Lucy Grizzli Sophie, la vengeance est un plat qui saute au visage

Lucy Grizzli Sophie, adapté de la pièce La meute écrite par Catherine-Anne Toupin, rassemble à nouveau les comédien.nes qui avaient incarné les personnages sur les planches du Théâtre La Licorne à partir de 2018, mais cette fois, avec le regard neuf d’Anne Émond.

 Par Emmy Lapointe, rédactrice en chef

Réalisation : Anne Émond | Scénario : Catherine-Anne Toupin | Musique : Martin Léon | Interprètes : Catherine-Anne Toupin, Guillaume Cyr, Lise Roy, Marjorie Armstrong

Sophie est une femme traquée, traumatisée. Cherchant à fuir sa réalité, elle atterrit dans un B&B à des centaines de kilomètres de chez elle. Elle y est accueillie par Martin, qui occupe les lieux avec sa tante, Louise. Au fil de soirées bien arrosées, les langues se délient et une troublante complicité se profile entre l’homme et la voyageuse… Et si la présence de Sophie dans ce bled perdu n’était pas si fortuite?

Le noir, le blanc, le gris

Le film alterne les plans très lumineux et très sombres, rarement entre les deux, ce qui contribue, avec la musique de Martin Léon, à tisser une ambiance inquiétante. C’est cette ambiance lourde de non-dits qui sert de terreau aux thématiques des groupes masculinistes et aux violences numériques comme la revenge porn notamment. Ces sujets trouvent dans Lucy Grizzli Sophie une construction qui évite le manichéisme en ce que la violence se révèle chez des personnages somme toute attachants.

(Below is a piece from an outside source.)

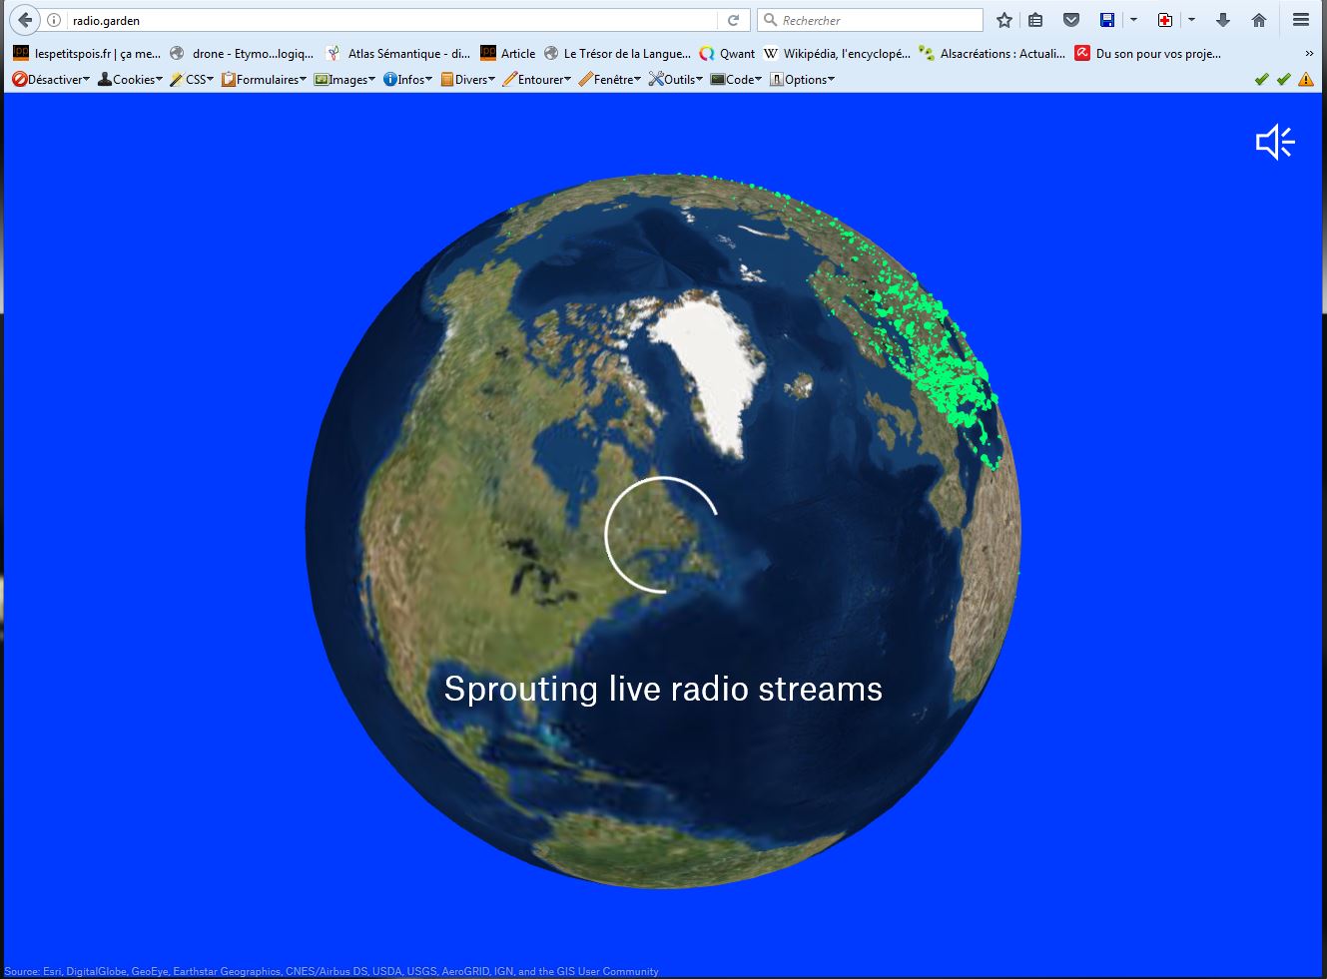Screen dimensions: 1327x979
Task: Reload the radio.garden page
Action: pos(733,20)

Dans la cinématographie d’Anne Émond, il n’y a pas que les jeux de lumière qui sont réussis. Il y a aussi quelques plans tantôt mouvants, tantôt aériens (ceux de la danse nocturne extérieure en particulier). Autre point fort sur le plan visuel : les éléments liés aux ordinateurs et nécessaires à la compréhension du récit sont bien dosés.

Toutefois, le récit souffre, par moment, d’une précipitation dans le dévoilement d’informations, nous dérobant quelque peu le plaisir de la déduction. De même, la relation entre certains personnages, entre Sophie et Martin surtout, trahit une dissonance au niveau des dialogues qui pourrait émaner du passage du texte théâtral à l’écran. Le film explore aussi discrètement la question de la solidarité féminine qui semble le seul lieu de réconfort du récit, mais on aurait peut-être souhaité que cette exploration soit plus profonde.

Malgré ces quelques fausses notes, Lucy Grizzli Sophie témoigne de la polyvalence d’Anne Émond et de son œuvre qui refuse de se laisser enfermer dans un style ou dans un genre.